Instruction:
Rewrite the listing from the line with "Given: Open the Примечания notes panel" up to and including the line with "pos(2068,59)", replacing "next page arrow" with "next page button" and keeping every other part unchanged.

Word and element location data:

•••

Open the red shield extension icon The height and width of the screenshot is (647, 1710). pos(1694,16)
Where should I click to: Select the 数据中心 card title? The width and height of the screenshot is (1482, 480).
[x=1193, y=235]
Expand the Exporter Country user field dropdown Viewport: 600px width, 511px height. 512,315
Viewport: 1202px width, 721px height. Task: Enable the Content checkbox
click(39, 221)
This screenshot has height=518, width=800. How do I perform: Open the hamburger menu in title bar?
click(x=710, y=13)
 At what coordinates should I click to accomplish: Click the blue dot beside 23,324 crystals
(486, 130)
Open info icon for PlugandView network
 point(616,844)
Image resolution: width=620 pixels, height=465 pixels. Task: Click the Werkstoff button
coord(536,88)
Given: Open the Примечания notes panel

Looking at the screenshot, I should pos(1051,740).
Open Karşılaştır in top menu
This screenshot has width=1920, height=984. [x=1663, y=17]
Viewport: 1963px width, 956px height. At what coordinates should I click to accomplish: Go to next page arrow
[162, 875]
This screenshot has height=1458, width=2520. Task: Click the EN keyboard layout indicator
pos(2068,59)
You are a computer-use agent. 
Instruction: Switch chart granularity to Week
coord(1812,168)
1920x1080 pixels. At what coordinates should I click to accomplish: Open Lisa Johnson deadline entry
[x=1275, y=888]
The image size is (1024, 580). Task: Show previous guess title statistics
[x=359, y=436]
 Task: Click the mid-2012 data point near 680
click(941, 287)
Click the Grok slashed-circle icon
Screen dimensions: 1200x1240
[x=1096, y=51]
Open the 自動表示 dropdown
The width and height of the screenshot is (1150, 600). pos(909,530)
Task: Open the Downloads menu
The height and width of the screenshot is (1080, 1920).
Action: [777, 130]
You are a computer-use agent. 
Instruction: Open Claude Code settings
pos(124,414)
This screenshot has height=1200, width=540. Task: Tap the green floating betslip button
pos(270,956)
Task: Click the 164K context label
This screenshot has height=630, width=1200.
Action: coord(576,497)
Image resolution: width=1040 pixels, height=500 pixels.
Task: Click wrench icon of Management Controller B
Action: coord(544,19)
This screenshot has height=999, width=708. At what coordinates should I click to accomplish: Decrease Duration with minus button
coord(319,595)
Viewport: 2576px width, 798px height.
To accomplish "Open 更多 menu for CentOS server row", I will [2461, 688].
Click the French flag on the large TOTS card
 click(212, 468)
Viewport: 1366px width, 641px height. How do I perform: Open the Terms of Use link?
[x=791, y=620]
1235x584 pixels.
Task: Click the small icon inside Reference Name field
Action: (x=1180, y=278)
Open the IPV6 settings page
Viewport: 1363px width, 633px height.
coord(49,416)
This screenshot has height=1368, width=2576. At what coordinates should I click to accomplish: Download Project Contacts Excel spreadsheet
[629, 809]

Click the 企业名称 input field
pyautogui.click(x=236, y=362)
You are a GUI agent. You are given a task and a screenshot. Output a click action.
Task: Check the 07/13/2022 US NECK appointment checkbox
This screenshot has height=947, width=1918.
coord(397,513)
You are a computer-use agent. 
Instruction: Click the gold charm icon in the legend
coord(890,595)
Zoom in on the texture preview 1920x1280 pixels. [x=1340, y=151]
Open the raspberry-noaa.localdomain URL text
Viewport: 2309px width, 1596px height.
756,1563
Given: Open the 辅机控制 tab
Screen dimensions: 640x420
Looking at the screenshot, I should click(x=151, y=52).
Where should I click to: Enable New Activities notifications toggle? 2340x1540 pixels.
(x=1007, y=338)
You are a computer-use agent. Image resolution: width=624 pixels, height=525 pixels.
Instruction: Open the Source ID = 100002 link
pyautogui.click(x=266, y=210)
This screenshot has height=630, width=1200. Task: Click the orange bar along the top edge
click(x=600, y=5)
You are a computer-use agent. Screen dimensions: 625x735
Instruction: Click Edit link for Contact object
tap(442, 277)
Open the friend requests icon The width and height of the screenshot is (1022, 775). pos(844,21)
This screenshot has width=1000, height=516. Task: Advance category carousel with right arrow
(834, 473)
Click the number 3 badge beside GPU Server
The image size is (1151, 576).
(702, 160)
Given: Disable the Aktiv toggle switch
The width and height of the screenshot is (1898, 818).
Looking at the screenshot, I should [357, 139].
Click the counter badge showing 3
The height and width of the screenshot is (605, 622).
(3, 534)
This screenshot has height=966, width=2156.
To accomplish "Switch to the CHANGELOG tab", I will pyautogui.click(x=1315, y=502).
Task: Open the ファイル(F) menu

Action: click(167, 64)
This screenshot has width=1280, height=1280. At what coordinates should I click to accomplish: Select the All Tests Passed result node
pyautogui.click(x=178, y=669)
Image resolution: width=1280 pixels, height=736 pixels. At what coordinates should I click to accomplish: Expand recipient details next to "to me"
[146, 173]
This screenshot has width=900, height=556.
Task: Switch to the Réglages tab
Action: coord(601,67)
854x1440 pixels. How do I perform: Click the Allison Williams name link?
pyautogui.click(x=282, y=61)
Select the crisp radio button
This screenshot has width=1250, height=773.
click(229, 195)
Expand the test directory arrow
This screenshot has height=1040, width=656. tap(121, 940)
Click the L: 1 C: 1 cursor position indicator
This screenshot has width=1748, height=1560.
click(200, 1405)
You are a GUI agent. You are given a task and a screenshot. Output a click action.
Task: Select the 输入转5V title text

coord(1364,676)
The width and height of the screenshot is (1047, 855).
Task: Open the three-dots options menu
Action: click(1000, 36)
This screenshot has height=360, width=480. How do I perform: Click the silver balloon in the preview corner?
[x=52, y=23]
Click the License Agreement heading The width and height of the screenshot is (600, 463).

•••

Result of this task:
Given: Open the Примечания notes panel

Looking at the screenshot, I should pos(1051,740).
Open Karşılaştır in top menu
This screenshot has width=1920, height=984. [x=1663, y=17]
Viewport: 1963px width, 956px height. At what coordinates should I click to accomplish: Go to next page button
[162, 875]
This screenshot has height=1458, width=2520. Task: Click the EN keyboard layout indicator
pos(2068,59)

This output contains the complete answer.